Extended Data Fig. 1 Correlations between traits.

Pairwise correlations between the considered traits in the different datasets (black: full dataset with 1,719 species, blue: imputed dataset with 1,218 species, orange: complete dataset with 301 species). The lower-left triangle of the matrix contains scatterplots of traits (after log-10 transformation) showing the relationship (including regression lines) between each pair of traits. The diagonal includes a probability density function showing the distribution of each individual trait. The upper-right triangle includes the value of the correlation coefficients and, in the case of the full dataset, the number of species with empirical data for both traits (imputed and complete dataset always considered the same numbers of species). Lines for each dataset have different thickness to allow visualization of the correlation and probability density function even when there is high overlap between lines corresponding to different datasets.

Extended Data Fig. 2 Geographical, climatic and phylogenetic cover of the datasets.

a, Global map (Robinson projection) showing the occurrences (according to GBIF: http://www.gbif.org) of the species in the imputed dataset (1,218 species with empirical information for at least three aboveground and two fine-root traits). b, Number of species present in the major biomes47 in the imputed dataset (in parentheses, number of species in the complete dataset). c, Distribution of species across the phylogeny of vascular plants excluding ferns (Polypodiopsida) and lycopods (Lycopodiopsida) in the complete (301 species) and imputed datasets.

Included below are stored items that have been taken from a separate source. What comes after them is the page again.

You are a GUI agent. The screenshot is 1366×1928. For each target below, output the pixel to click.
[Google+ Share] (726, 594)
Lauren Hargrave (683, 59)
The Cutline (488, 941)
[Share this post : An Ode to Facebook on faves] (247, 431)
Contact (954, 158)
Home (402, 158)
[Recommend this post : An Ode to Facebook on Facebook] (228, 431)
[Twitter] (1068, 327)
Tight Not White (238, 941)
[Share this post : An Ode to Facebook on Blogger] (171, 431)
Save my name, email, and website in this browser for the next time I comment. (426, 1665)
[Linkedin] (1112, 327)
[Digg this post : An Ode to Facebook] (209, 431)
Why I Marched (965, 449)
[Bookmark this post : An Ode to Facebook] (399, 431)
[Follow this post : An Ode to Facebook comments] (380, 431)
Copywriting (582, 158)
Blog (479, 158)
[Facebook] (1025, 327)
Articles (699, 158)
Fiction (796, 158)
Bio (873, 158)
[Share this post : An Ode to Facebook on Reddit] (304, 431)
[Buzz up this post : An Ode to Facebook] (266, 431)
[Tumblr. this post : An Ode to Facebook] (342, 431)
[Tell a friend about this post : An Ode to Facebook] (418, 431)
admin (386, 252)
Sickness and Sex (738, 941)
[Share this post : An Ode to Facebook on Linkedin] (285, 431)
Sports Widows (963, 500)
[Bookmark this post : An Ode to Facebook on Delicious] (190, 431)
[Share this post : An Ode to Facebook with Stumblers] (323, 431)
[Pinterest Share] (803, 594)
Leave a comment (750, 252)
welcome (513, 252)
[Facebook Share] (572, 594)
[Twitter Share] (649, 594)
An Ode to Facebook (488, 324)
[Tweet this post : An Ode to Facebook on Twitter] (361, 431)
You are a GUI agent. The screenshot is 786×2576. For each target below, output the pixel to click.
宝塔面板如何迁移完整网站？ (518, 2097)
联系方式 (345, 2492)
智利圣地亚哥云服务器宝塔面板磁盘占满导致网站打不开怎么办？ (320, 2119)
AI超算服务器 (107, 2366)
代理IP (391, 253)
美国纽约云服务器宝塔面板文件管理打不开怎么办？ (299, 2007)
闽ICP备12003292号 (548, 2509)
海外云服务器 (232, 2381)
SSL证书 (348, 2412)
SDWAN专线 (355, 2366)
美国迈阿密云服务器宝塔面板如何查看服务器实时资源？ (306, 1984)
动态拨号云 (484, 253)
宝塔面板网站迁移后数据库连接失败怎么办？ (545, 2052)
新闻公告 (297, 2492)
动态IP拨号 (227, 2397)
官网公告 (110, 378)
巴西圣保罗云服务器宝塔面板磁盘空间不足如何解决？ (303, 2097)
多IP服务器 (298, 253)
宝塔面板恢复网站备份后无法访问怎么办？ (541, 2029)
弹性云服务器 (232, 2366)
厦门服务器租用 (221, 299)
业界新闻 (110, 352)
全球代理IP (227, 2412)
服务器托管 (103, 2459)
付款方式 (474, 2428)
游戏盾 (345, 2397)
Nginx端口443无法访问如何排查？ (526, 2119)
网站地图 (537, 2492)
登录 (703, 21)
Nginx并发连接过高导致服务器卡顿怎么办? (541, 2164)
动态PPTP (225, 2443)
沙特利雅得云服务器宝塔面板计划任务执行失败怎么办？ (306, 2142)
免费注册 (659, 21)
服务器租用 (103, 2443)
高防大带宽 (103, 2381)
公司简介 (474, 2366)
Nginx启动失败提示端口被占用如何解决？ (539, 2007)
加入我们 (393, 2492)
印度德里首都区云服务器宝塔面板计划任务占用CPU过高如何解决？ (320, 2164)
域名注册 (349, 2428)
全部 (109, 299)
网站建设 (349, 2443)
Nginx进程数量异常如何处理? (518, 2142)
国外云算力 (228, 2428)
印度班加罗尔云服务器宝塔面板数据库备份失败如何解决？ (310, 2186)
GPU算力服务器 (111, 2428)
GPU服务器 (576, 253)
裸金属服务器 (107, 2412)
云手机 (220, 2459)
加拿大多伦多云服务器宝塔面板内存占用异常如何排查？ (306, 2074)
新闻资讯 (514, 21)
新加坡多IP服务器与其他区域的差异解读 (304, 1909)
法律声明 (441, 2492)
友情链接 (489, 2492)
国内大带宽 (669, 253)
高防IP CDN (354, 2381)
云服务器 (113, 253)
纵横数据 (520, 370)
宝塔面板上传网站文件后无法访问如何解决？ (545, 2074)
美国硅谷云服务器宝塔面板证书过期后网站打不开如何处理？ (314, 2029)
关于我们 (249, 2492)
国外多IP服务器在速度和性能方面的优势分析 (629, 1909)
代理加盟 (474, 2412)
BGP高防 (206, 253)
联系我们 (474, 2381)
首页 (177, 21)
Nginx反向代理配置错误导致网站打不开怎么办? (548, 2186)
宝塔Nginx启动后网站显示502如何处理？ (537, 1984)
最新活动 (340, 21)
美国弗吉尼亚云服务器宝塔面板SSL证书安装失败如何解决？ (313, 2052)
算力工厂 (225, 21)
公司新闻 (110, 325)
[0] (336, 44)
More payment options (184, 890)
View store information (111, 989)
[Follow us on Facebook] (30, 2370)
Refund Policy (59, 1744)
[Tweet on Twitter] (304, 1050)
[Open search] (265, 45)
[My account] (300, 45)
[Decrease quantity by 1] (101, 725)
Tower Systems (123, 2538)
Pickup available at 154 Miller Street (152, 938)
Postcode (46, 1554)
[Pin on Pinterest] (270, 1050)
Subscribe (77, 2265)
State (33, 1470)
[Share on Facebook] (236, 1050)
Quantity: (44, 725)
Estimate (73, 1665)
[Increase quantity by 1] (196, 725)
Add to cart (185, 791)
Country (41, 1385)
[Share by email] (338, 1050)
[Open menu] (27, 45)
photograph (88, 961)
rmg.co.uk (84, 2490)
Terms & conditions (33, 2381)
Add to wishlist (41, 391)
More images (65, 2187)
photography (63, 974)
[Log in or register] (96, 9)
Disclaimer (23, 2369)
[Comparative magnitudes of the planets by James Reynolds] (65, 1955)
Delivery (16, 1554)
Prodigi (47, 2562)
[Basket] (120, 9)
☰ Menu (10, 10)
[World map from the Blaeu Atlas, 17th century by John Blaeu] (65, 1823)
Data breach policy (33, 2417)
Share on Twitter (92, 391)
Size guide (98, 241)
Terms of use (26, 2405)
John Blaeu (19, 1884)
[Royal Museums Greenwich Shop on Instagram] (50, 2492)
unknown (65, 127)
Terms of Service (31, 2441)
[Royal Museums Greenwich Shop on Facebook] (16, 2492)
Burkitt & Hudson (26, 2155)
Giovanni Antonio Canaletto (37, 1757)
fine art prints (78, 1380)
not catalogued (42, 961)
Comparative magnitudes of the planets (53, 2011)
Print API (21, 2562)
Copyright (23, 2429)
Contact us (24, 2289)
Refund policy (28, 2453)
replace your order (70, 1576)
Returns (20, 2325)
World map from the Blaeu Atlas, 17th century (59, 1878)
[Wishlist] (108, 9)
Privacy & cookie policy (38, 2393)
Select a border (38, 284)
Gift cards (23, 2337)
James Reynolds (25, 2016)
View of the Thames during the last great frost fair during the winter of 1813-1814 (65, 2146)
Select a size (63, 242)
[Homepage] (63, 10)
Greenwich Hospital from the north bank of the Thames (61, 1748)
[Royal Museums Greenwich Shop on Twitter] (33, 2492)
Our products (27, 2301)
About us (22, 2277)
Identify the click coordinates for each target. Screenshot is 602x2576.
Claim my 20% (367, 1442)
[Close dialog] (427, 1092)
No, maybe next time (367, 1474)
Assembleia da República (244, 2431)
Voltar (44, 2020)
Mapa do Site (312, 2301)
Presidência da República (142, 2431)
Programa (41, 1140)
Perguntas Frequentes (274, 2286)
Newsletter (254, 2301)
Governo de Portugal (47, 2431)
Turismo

Extended Data Fig. 3 Individual aboveground and fine-root functional spaces.

Probabilistic distributions of the 2,630 and 748 species with complete empirical information for aboveground (a) and fine-root (b) traits in the functional spaces defined by a PCA on the corresponding traits followed by varimax rotation. The colour gradient (red-yellow-white) depicts different density of species in the defined space (red areas are more densely populated). Arrow length is proportional to the loadings of the considered traits in the resulting space. Aboveground traits are represented in green tones and fine-root traits in brown tones. Thick contour lines indicate the 0.5 and 0.99 quantiles, and thinner lines indicate quantiles 0.6, 0.7, 0.8 and 0.9.

Extended Data Fig. 4 Functional space using the complete dataset.

Probabilistic distributions of the 301 species with complete empirical information in the functional space defined by a PCA followed by varimax rotation based on both aboveground and fine-root traits. Each panel shows a combination of two of the four components that define the full plant spectrum. The colour gradient (red-yellow-white) depicts different density of species in the defined space (red areas are more densely populated). Arrow length is proportional to the loadings of the considered traits in the resulting space. Only those traits that had a loading of at least 0.3 in any of the represented components are shown to improve visualization (see loadings of all components in table S2). Aboveground traits are represented in green tones and fine-root traits in brown tones. Thick contour lines indicate the 0.5 and 0.99 quantiles, and thinner lines indicate quantiles 0.6, 0.7, 0.8 and 0.9.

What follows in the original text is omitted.